Three and a half weeks after Iran launched a missile barrage against Israeli military targets – an attack that reportedly breached Israeli, US, and UK air defences – the Israelis have finally struck back, targeting several military sites in Iran.
Reports suggest that the attack was limited in scope, notably more restrained than what the Israelis had initially projected and what many analysts had anticipated. These expectations were grounded in repeated Israeli statements portraying Iran as the “head of the octopus” of their regional enemies – specifically Hezbollah in Lebanon, Hamas in Palestine, and the Houthis in Yemen.
The Israelis also consider the advancement of Iran’s nuclear programme an imminent and existential threat. It seemed likely, therefore, that they might seize this opportunity to target a broad range of Iranian assets, possibly including nuclear sites, energy facilities, and even leadership figures with a decapitation strike, similar to previous actions against Hezbollah. However, that scenario did not unfold.
Two main factors likely contributed to Israel’s restraint.
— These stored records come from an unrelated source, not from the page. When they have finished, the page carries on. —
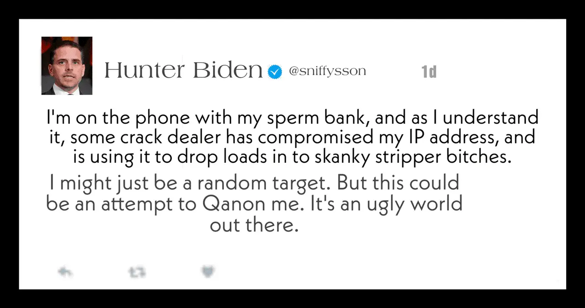Open the Hunter Biden display name
585x308 pixels.
click(183, 70)
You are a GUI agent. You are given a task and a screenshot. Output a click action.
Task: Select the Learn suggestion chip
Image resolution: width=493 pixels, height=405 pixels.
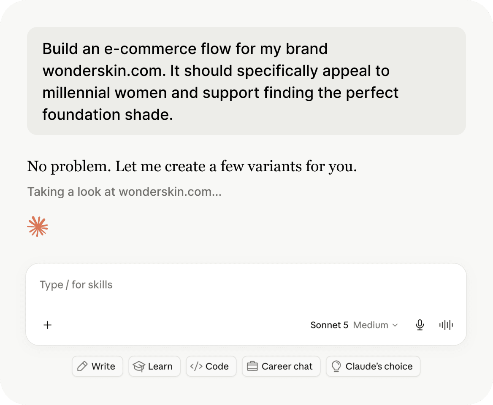154,366
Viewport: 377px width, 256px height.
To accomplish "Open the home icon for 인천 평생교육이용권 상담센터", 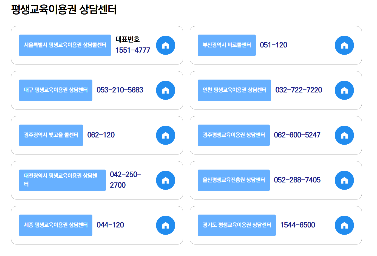I will [x=344, y=90].
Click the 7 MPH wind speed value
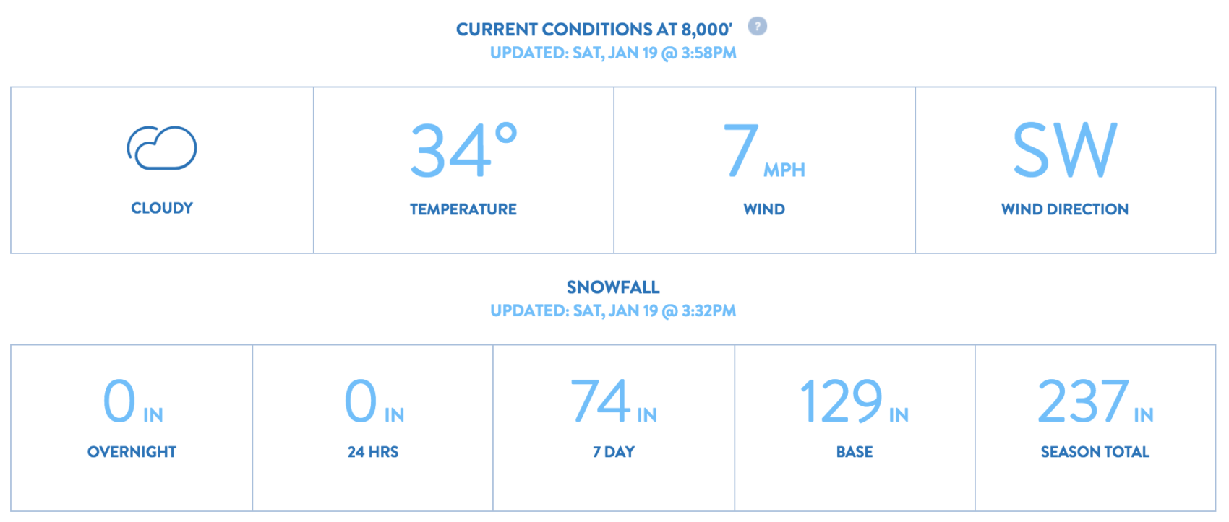This screenshot has height=522, width=1229. pyautogui.click(x=764, y=149)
First, Iran possesses substantial retaliatory capabilities. The Israelis would face significant challenges in executing a broad offensive against Iranian nuclear and energy sites, or their leadership, without considerable US participation – both defensively and offensively.
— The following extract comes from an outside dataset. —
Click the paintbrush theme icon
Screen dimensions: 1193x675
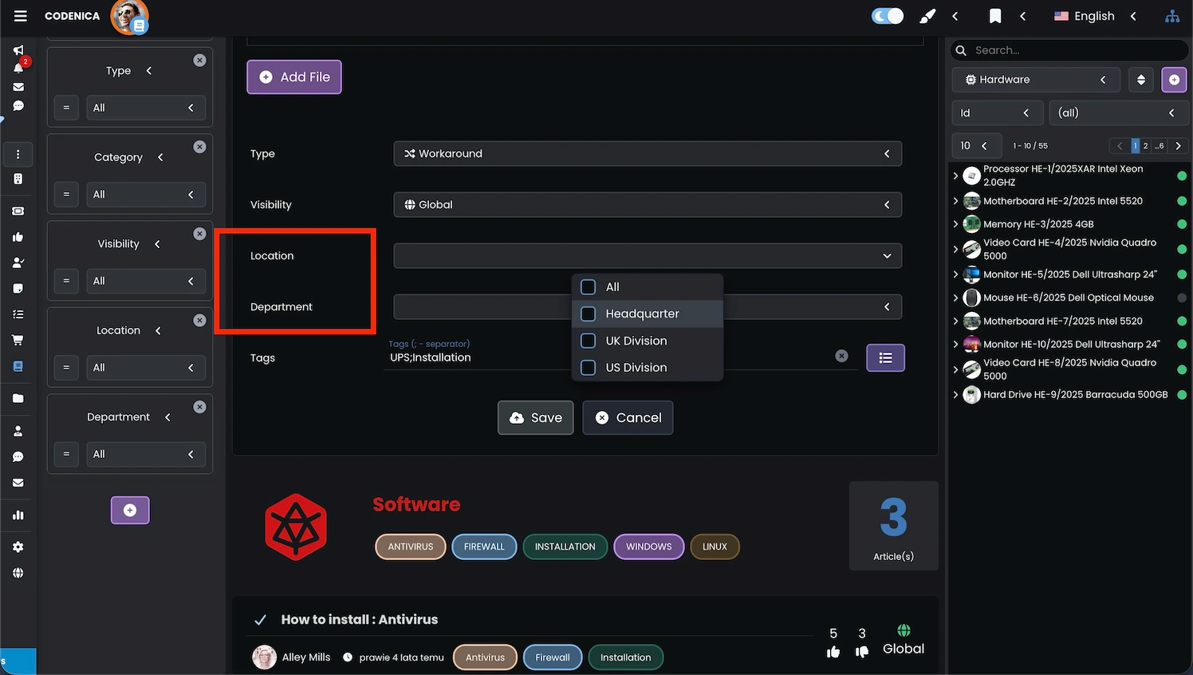click(927, 16)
This leads to the second and perhaps more decisive factor: the upcoming US election. The Biden administration may have realised, even at this late stage, that allowing a regional war to erupt 12 days before the presidential election would almost certainly harm Vice-President Kamala Harris in her closely contested race.
Such an escalation would hand Trump a strong argument, allowing him to contrast his own administration’s record of avoiding new wars with the current administration’s handling of conflicts under Biden.
The result is the current situation where the Israelis have apparently agreed – for the moment – to restrain themselves and the Iranians have contented themselves with claiming that there was very limited damage and their air defenses worked well. On balance, however, the Israelis come out on top after this round.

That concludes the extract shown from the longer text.